Observability - Principal Software Engineer (R4220) (R4220)


At Elastic, we see endless possibility in a world of endless data. And we use the power of search to help people and organizations turn that possibility into results. Elastic is the leading platform for search-powered solutions. With solutions in Enterprise Search, Observability, and Security, we help improve customer and employee search experiences, keep critical applications running smoothly, and protect against cyber threats. Elastic enables organizations worldwide to use the power of Elastic, including Netflix, Uber, BBC, Microsoft, and thousands of others.

Elastic was built on a foundation of being free and open, which trickles down to how we work. We’re a distributed organization and have been from the beginning. Being distributed isn’t just a way of doing business—it’s a mentality that is at the core of our culture.
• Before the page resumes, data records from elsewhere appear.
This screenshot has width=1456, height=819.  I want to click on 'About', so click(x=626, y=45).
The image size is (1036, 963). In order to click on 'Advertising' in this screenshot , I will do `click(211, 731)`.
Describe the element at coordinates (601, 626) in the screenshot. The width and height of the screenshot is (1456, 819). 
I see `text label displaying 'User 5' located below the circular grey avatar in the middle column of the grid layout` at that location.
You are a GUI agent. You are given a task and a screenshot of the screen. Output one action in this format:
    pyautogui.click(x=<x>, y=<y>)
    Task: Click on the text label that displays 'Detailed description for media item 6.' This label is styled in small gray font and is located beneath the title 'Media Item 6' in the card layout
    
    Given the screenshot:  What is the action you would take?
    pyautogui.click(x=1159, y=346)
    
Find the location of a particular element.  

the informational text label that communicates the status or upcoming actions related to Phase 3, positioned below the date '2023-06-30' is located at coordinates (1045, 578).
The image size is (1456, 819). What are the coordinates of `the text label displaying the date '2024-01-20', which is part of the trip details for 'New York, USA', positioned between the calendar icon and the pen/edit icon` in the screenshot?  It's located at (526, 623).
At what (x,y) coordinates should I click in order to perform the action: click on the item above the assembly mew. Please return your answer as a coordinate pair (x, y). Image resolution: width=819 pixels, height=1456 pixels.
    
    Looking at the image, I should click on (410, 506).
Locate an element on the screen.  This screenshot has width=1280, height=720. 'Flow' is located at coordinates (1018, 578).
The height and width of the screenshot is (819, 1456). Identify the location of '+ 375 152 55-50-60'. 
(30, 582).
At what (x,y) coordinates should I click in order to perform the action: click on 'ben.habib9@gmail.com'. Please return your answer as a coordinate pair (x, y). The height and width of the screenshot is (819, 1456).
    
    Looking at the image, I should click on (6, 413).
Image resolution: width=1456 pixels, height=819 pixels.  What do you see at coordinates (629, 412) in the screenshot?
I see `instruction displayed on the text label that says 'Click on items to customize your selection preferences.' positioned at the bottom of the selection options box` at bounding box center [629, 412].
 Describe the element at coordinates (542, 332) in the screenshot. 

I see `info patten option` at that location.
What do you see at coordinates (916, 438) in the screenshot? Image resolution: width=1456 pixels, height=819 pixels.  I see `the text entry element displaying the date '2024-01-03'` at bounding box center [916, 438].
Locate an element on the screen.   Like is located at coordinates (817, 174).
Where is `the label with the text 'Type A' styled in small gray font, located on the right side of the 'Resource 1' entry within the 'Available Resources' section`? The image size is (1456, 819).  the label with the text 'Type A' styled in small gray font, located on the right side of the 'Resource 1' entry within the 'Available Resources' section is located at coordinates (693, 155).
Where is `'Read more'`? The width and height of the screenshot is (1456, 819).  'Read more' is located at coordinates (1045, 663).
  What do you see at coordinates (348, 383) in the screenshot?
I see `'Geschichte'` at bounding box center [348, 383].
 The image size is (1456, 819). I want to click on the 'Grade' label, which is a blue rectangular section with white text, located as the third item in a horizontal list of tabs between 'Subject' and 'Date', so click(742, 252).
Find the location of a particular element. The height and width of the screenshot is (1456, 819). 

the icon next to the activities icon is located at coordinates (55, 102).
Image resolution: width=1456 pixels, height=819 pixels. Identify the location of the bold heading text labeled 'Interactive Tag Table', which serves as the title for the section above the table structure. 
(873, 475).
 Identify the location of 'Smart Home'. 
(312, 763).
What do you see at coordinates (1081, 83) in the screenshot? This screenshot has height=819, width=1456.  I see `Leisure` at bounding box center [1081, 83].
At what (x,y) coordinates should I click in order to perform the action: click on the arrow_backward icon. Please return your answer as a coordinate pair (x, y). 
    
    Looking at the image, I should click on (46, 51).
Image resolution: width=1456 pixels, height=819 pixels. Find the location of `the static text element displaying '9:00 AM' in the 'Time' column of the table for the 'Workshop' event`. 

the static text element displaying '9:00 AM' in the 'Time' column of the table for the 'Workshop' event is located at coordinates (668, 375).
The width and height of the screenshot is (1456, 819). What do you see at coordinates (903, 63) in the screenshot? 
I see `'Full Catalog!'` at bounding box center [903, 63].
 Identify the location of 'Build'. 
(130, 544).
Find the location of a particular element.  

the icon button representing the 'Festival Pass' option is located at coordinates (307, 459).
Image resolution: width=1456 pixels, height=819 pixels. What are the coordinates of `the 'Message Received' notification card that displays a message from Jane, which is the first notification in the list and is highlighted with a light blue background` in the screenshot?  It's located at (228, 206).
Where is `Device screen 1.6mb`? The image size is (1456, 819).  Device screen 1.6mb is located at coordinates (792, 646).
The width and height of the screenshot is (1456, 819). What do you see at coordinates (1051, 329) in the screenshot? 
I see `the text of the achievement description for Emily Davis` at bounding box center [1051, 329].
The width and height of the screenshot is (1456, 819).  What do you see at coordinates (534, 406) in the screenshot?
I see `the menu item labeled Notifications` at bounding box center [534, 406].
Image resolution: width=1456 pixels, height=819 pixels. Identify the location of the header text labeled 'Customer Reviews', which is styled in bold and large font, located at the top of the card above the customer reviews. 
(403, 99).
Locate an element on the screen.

The Observability team is in charge of developing solutions that focus on application developers and engineers that run infrastructure and services supporting these applications. Elasticsearch is an efficient datastore for logs, metrics, and application traces, supporting the three pillars of observability. With the recent acquisition of Optimyze, the developers of Prodfiler, Elastic has added support for datacenter-wide, whole-system, continuous profiling. In the Profiling team within Observability our mission is to profile all your code, everywhere, all the time. Every programming language, every containerisation solution, userland and kernel. 

As a Profiling Software Engineer you will be part of a team developing innovative, high quality solutions for CPU, memory and I/O profiling, aimed at helping our customers understand the performance characteristics of their applications down to the very lines of code responsible for consuming resources of all kinds. As a team we thrive on, and encourage, deep understanding of problems and well-engineered solutions. Our work is a mix of low level systems understanding and engineering, combined with large scale data transfer, storage and analysis. On a day-to-day basis this can involve reverse engineering the internals of a programming language runtime, debugging the Linux kernel, implementing ideas from state of the art research papers, developing novel approaches to systems engineering problems, code reviews, writing design documents, participating in our engineering mailing list, debugging issues in our production infrastructure, talking to customers and more. 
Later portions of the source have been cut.